Device Security
If you have a personally-managed Windows, Mac, IOS or Android device that needs to comply with MSSND requirements, follow the step-by-step instructions below for how to configure your device to meet campus policy.
MSSND #1: Patching and Updates
Supported Operating System:
Upgrade your Windows or Mac desktop or laptop devices to the latest operating system version to take advantage of built-in security features.
Updates:
Keep your Windows, Mac, Android and iOS mobile devices up-to-date.
Supported Software:
The software that is installed on your computing devices (e.g., Microsoft Office) must be actively receiving security updates from the vendor.
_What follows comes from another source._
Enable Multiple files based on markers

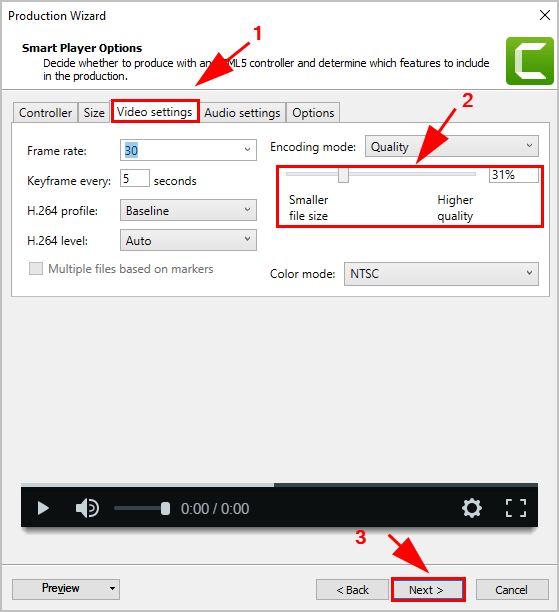coord(36,269)
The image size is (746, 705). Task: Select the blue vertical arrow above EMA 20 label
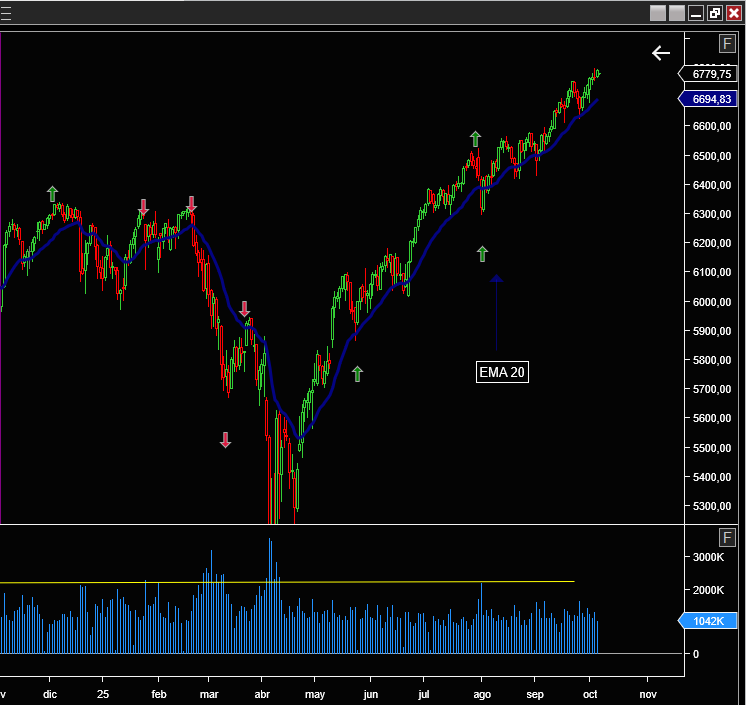point(496,315)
For Open Source applications, software must be actively maintained by developers with timely security release updates for any reported vulnerabilities.
Software such as Google Chrome, Firefox, Microsoft Office, Zoom should be kept up to date by following update prompts.
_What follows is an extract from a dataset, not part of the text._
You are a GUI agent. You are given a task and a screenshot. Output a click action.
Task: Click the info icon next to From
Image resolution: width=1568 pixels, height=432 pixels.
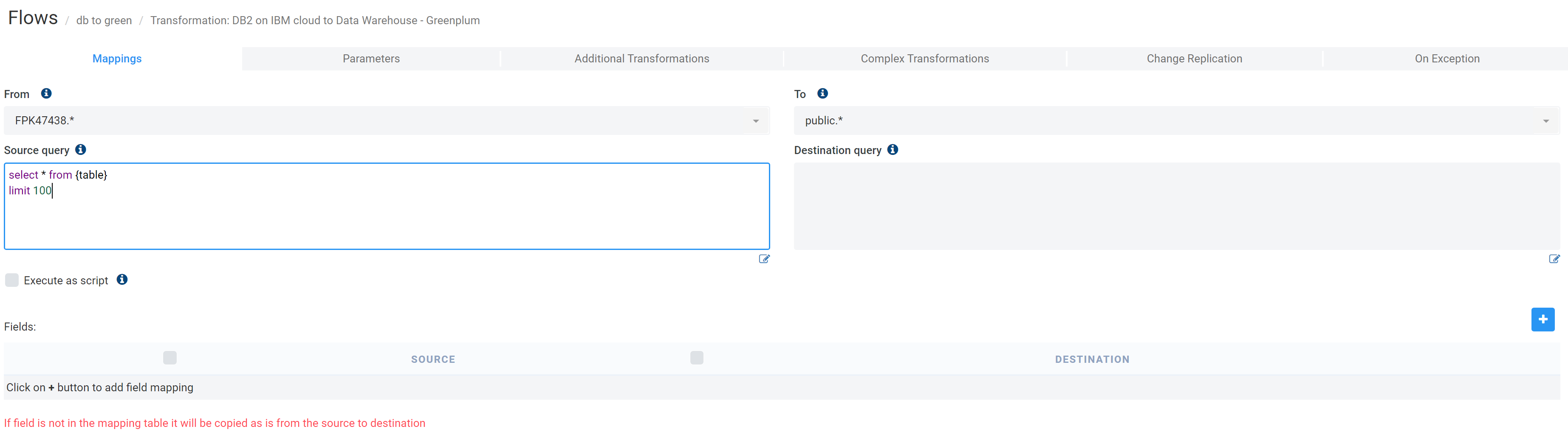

MSSND #2: Anti-malware Software
Enable built-in anti-malware features.
MSSND #3: Host-based Firewall Software
Turn on the built-in host-based firewall for your Windows or Mac desktop or laptop computing devices.
Enable Firewalls:
Log Firewall Activity:
MSSND #4: Use of Authentication
There are no actions needed for this requirement.
MSSND #5: Passphrase Requirements
-
Passphrases and PINs must be sufficiently complex. Guidelines can be found here.
-
Passphrases must be unique across all accounts, including personal accounts. (e.g. do not re-use your CalNet passphrase on your social media accounts).
-
Passphrases must not be shared.
-
Each individual on a system should have their own unique user account and passphrase.
-
Passphrases and associated data such as account recovery secrets should be stored securely using a Password Manager
-
LastPass premium is now available to students, staff, and faculty
-
-
Do not store passphrases unencrypted (e.g. in email, in a plain text file, or written on sticky note next to desk).
- For secure passphrases, ISO recommends setting Account Lockout Policies to prevent brute-force password login attacks.
MSSND #6: Device Lock-out
Set your devices to lock the screen after 15 minutes of inactivity.
MSSND #7: Unnecessary Services
There are no actions needed for this requirement.
MSSND #8: Remote Access Services
If you need remote access to your system from off campus, use an Approved Campus Remote Access Service or use Unit-approved Remote Access Services that meet the MSSND #8 Guidelines.
MSSND #9: Privileged Accounts
Do not assign Administrator privileges to the login account that you use for day-to-day activity on your Windows or Mac devices. Create a separate Administrator account to be used only when elevated privileges are needed.